For each SNP, in-house FORTRAN (F77) scripts (available on request) used the variant coverage per SNP site to calculate the Fumagalli FST. Between-group component (a s ), a within-group component (b s ) and FST calculated from a s and b s following Fumagalli [31] where:

$$ {a}_s=\frac{4{n}_i{\left({\widehat{p}}_{\left(i,s\right)}-{\widehat{p}}_s\right)}^2+4{n}_j{\left({\widehat{p}}_{\left(j,s\right)}-{\widehat{p}}_s\right)}^2-{b}_s}{2\left(2{n}_i{n}_j/\left({n}_i+{n}_j\right)\right)} $$

and \( {b}_s=\frac{n_i{\alpha}_{\left(i,s\right)}+{n}_j{\alpha}_{\left(j,s\right)}}{n_i+{n}_j-1} \)

where \( {\alpha}_{\left(i,s\right)}=2{\widehat{p}}_{\left(i,s\right)}\left(1-{\widehat{p}}_{\left(i,s\right)}\right) \) and \( {\alpha}_{\left(j,s\right)}=2{\widehat{p}}_{\left(j,s\right)}\left(1-{\widehat{p}}_{\left(j,s\right)}\right) \).

\( {\widehat{p}}_{\left(i,s\right)} \) is the coverage of a nucleotide at SNP site (s) divided by the total coverage of s in collection (i). n i and n j are the number of mosquitoes sampled in collections i and j, and \( {\widehat{p}}_s \) is the coverage of a nucleotide at s in both i and j collections divided by the total coverage of s in both i and j collections. The estimate of FST for s is:

$$ {F}_{ST}(s)=\frac{a_s}{a_s+{b}_s} $$

and for an entire gene (g) with m SNPs is:

$$ {F}_{ST}(g)=\frac{\sum \limits_{s=1}^m{a}_s}{\sum \limits_{s=1}^m\left({a}_s+{b}_s\right)} $$

Genes were annotated using Gene Ontology terms and SwissProt functional annotation data listed in AegyXcel (http://exon.niaid.nih.gov/transcriptome.html#aegyxcel), using a cut-off e value of E-20.

Hardy-Weinberg expected heterozygosity (H exp ) values were calculated for SNP sites that were present in both males and females using the following formula, \( {\alpha}_{\left(i,s\right)}=2{\widehat{p}}_{\left(i,s\right)}\left(1-{\widehat{p}}_{\left(i,s\right)}\right) \); α (i, s) is expected heterozygosity (H exp ). \( {\widehat{p}}_{\left(i,s\right)} \) is the coverage of a variant at a SNP(s) site divided by the total coverage of s in the collection (i).

Female-vs-female and male-vs-male comparisons

Similar to the inter-sex comparisons, FST was also calculated for replicate female SenAae and Aaa libraries (Pk10 female vs Thai female). FST was also calculated for male-vs-male libraries to obtain the plots shown in Additional file 3.

Statistics

Descriptive statistics were calculated in R (version 3.0.2). We evaluated Hexp values along the length of chromosome 1 using a one-sided T-test (p value < 0.05) that tested specifically for higher average Hexp values in males over females. The ratio of variant sites per nucleotide of aligned reads was calculated as follows. Using flagstat (SAMtools), the number of aligned reads was determined in the reads aligned to reference *.bam files, and multiplied by the read-length (100nts) to achieve the total nucleotides aligned. The number of variants per chromosome was multiplied by 1000 and divided by the estimated total nucleotides aligned (Additional file 1).

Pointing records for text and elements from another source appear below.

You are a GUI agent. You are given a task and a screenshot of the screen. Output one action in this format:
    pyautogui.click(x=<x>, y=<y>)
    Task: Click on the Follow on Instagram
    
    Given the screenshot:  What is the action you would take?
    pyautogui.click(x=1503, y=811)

Studies of Ae. aegypti RAD-tag and SNP-CHIP analyses allowed just 2 alternate alleles per locus [73, 74], whereas, here, loci with 3 or more alternate alleles were included in the final analysis. Moreover, our approach is not subject to ascertainment bias, as occurs when a small number of SNPs from the entire genome are analyzed [75, 76]. This systematic bias occurs when limited loci are analyzed rather than complete genotypic profiles.